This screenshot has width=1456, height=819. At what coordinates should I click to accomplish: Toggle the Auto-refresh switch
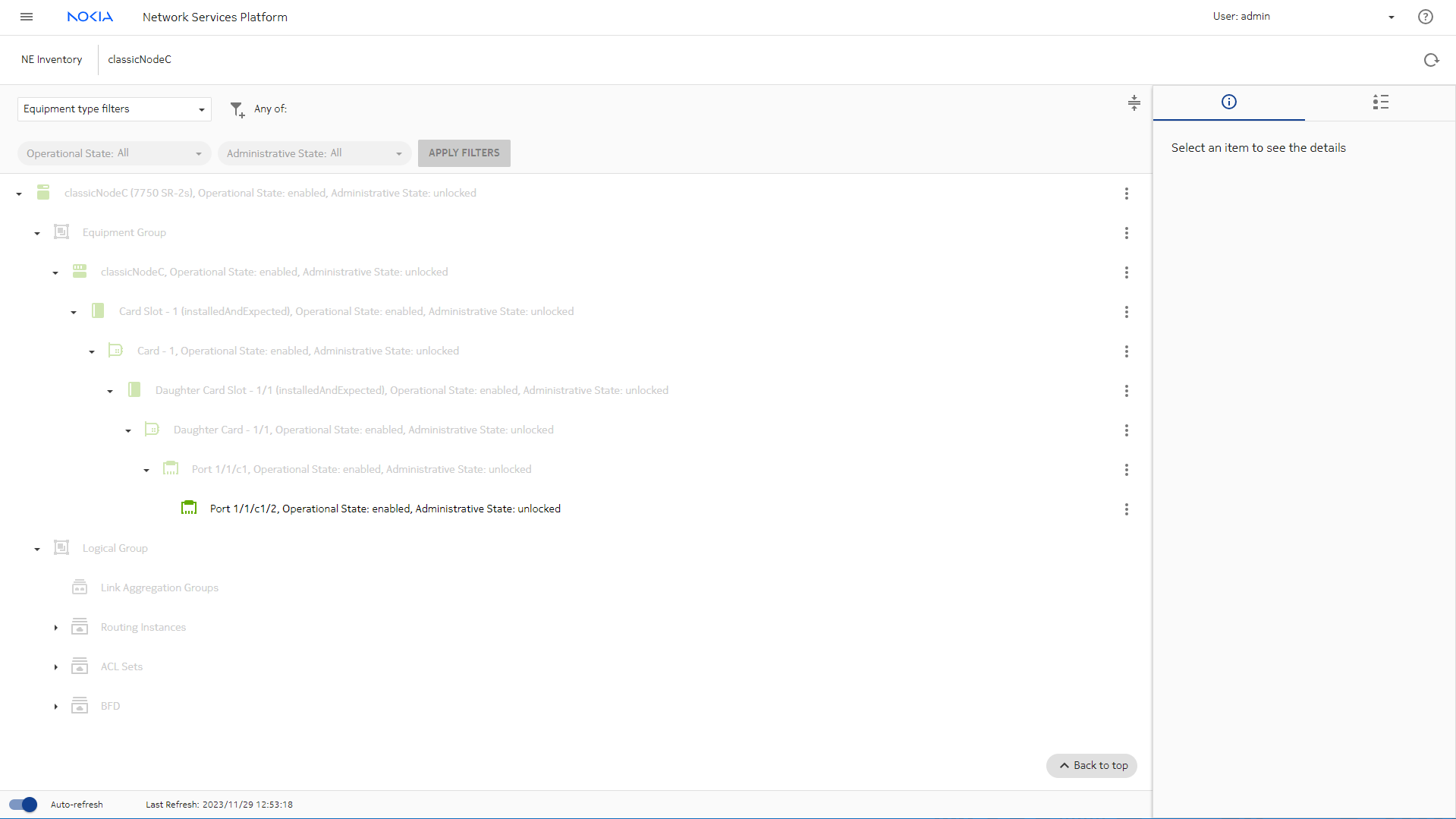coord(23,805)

* * *

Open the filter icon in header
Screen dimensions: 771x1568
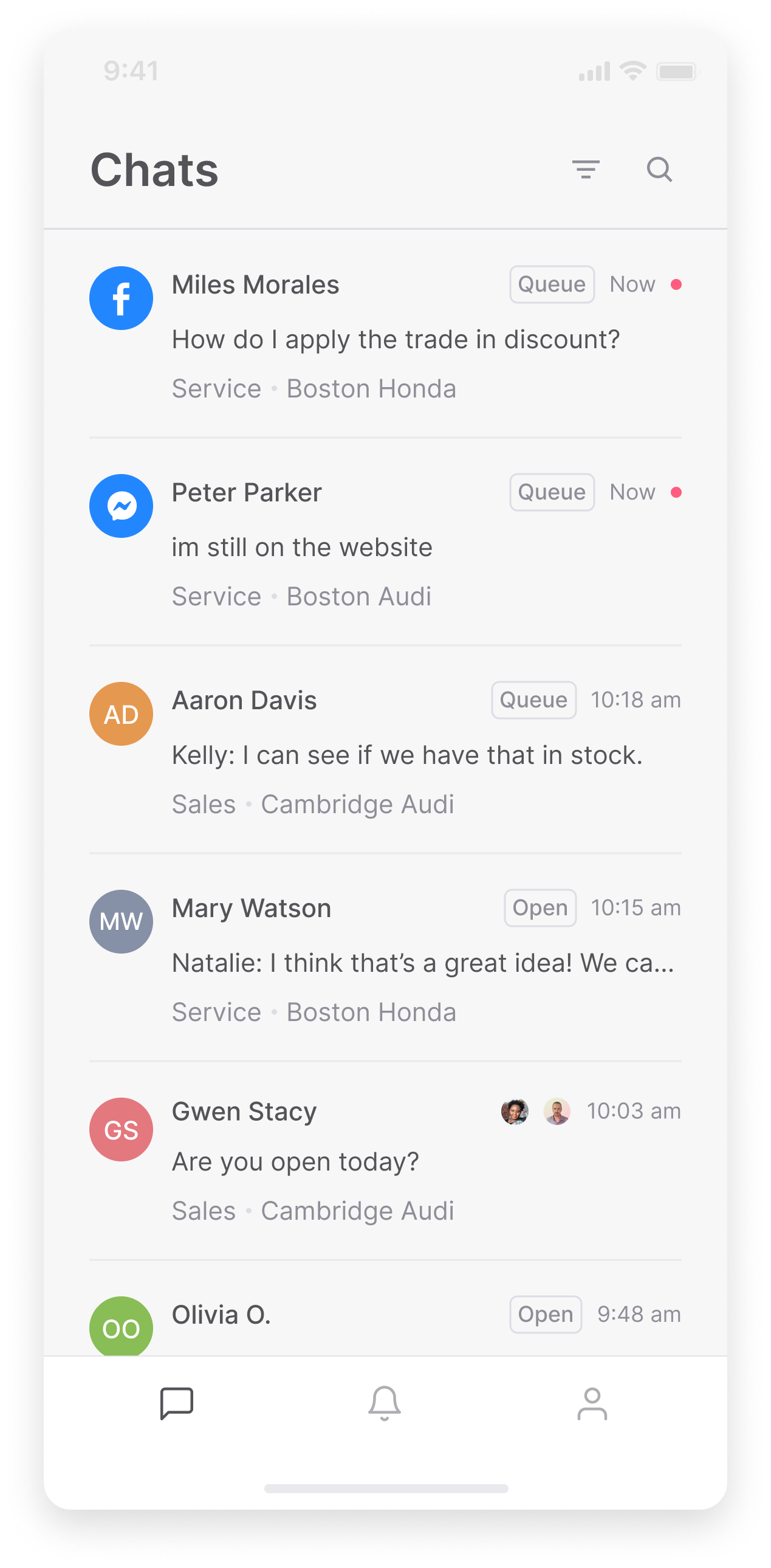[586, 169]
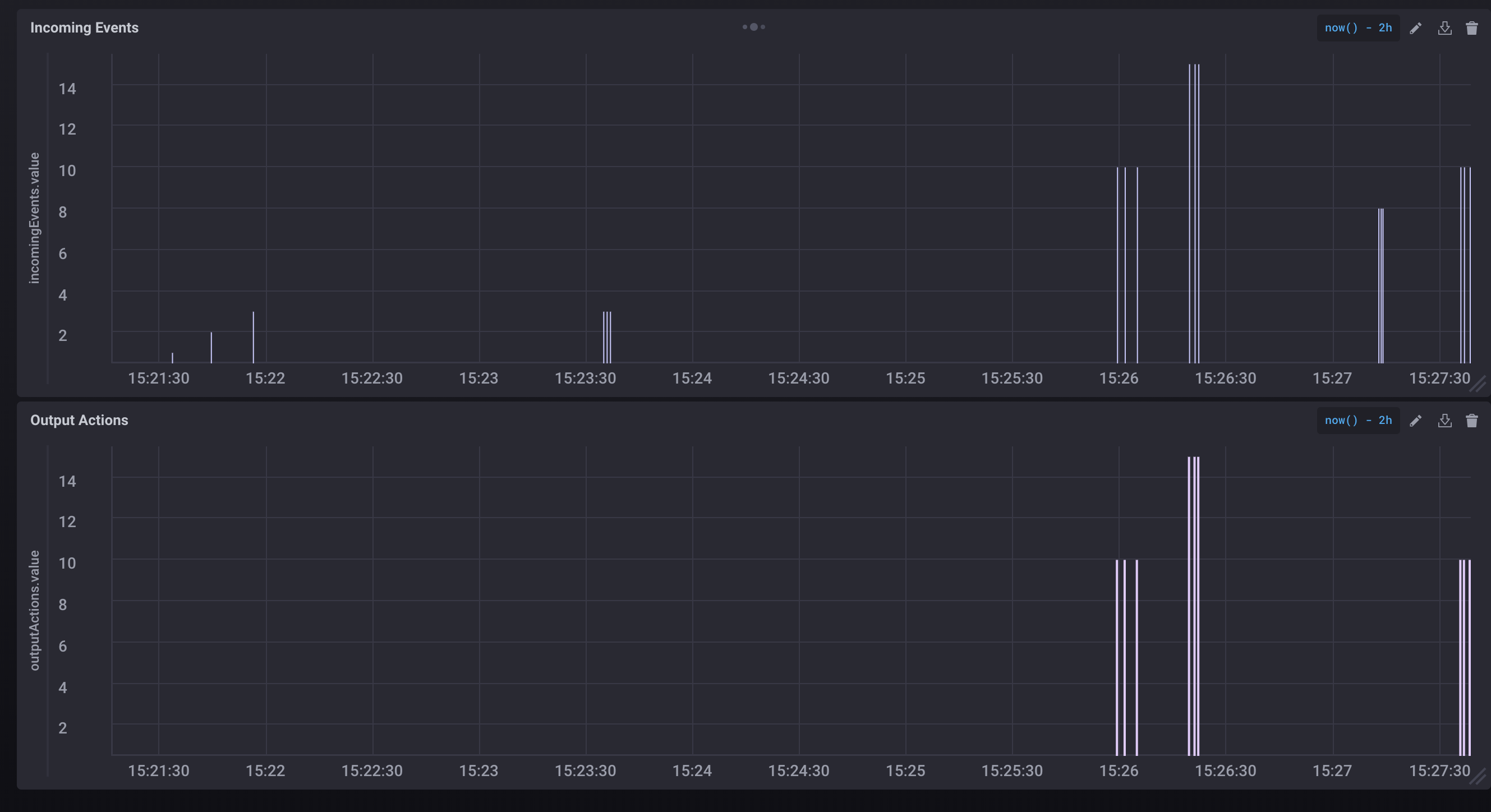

▶ [EXERCISE DIRECTIONS]:
Pick out and copy each line of the items above that contains the string "Auto".

▶ [RESPONSE TO THE TASK]:
This screenshot has width=1456, height=819. At what coordinates should I click to accomplish: Toggle the Auto-refresh switch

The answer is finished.